§ Extracted records

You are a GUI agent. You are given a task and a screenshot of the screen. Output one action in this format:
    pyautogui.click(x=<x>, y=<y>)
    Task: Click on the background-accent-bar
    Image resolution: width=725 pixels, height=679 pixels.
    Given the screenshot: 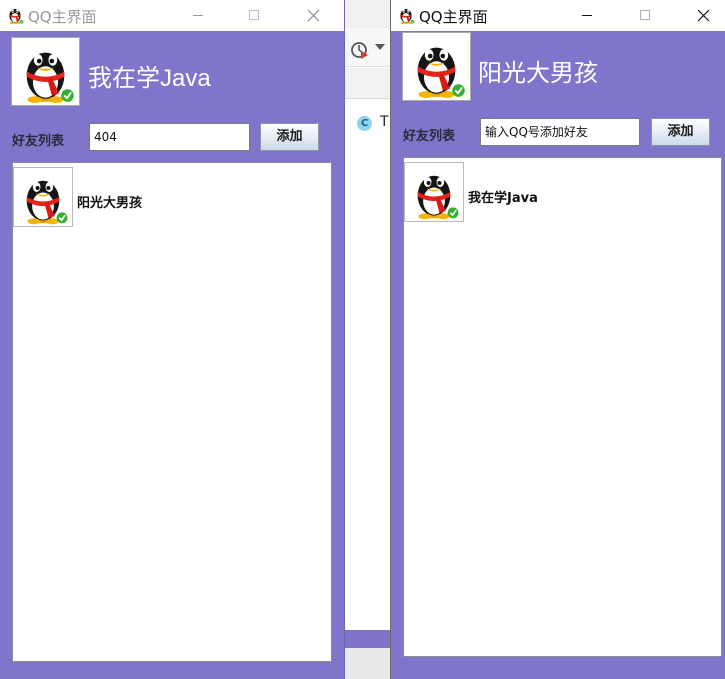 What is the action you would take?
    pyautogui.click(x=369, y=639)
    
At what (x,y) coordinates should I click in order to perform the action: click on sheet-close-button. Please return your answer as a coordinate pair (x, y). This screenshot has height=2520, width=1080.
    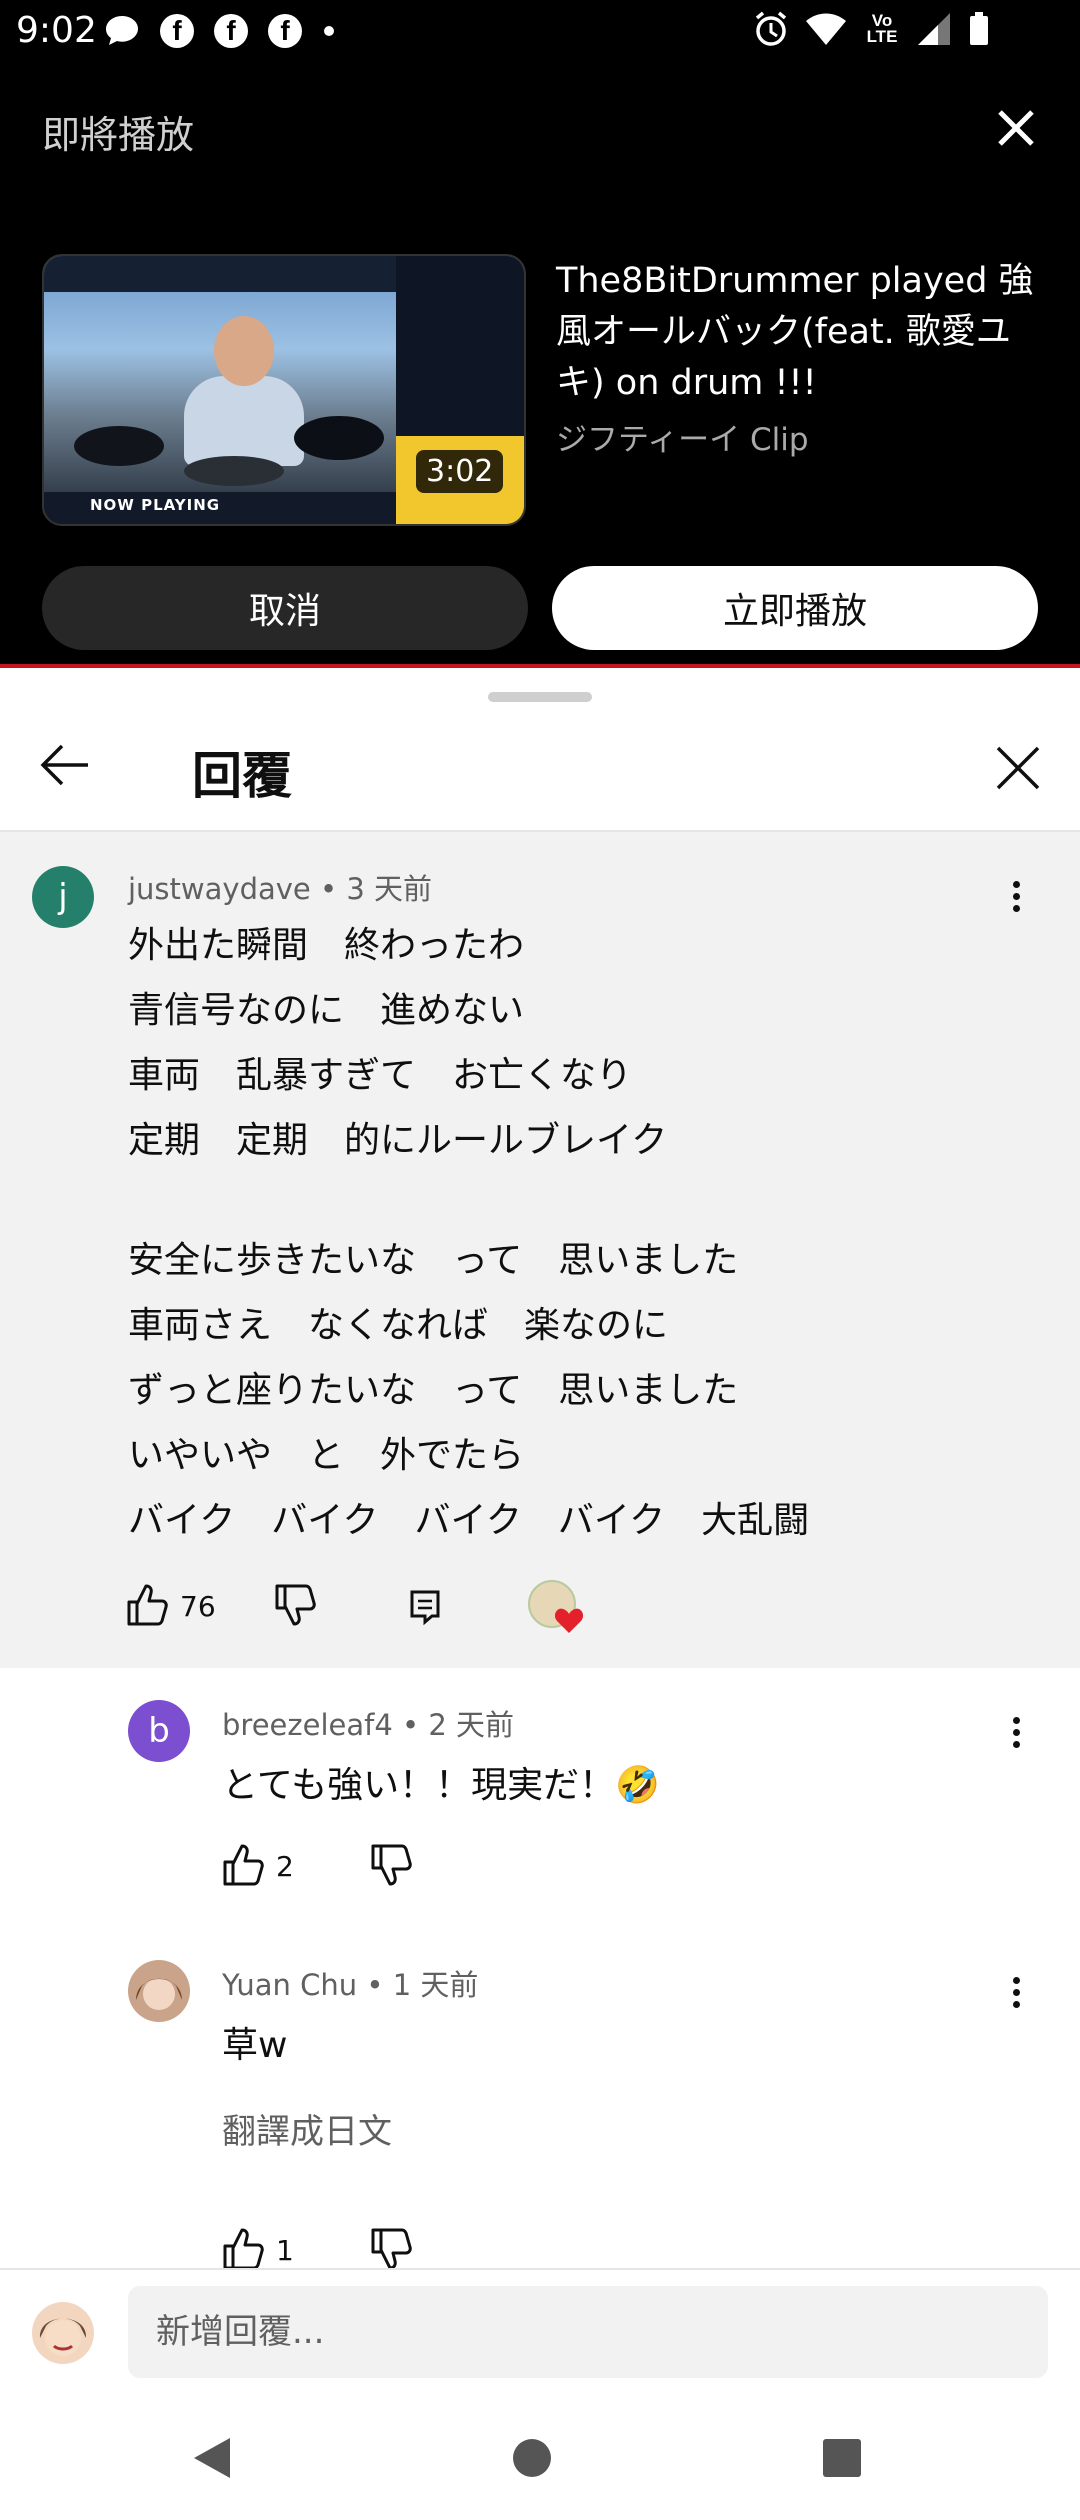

§ What you will do
Copy the lines word for word, starting at the first line of the records and ending with the line that contains "Image resolution: width=725", both included.

§ Result
You are a GUI agent. You are given a task and a screenshot of the screen. Output one action in this format:
    pyautogui.click(x=<x>, y=<y>)
    Task: Click on the background-accent-bar
    Image resolution: width=725 pixels, height=679 pixels.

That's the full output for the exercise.